• Assignment
Your task is to repeat the entries below exactly and to leave their images out.

Dataset entries
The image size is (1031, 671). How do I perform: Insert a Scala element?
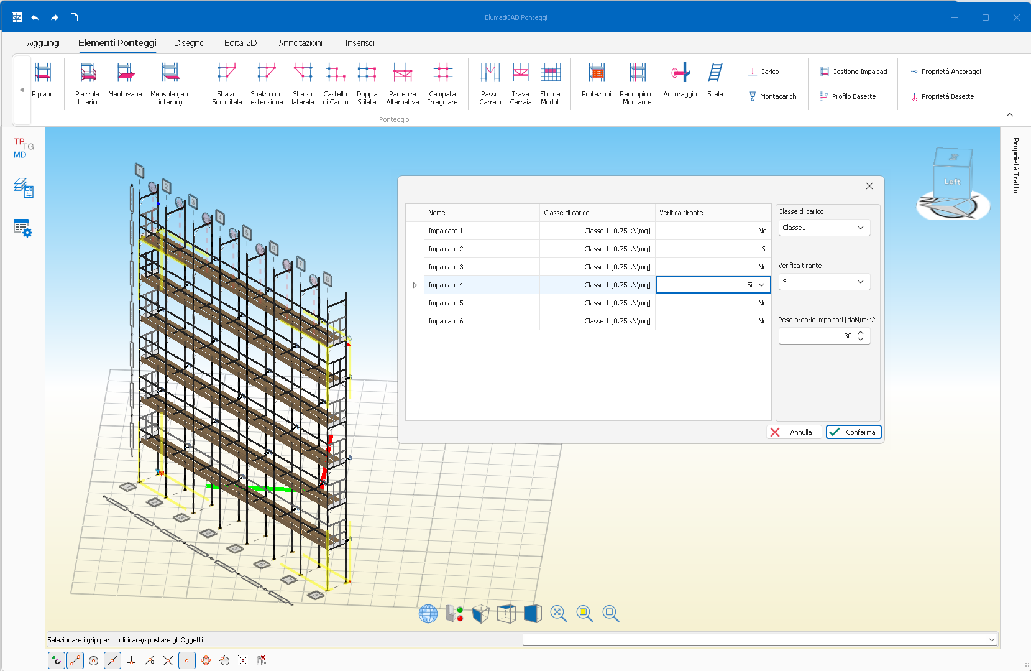click(x=715, y=81)
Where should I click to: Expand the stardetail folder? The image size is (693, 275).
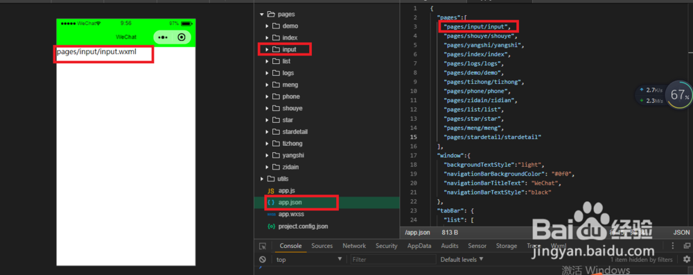click(x=267, y=132)
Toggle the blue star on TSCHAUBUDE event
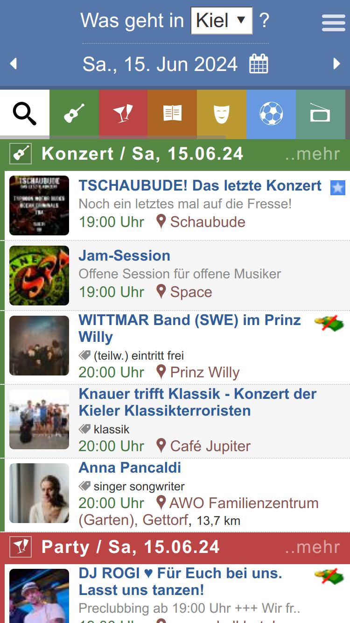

• Result for this task
The image size is (1031, 671). How do I perform: Insert a Scala element?
click(x=715, y=81)
Where should I click to: Expand the stardetail folder? The image size is (693, 275).
click(x=267, y=132)
Toggle the blue star on TSCHAUBUDE event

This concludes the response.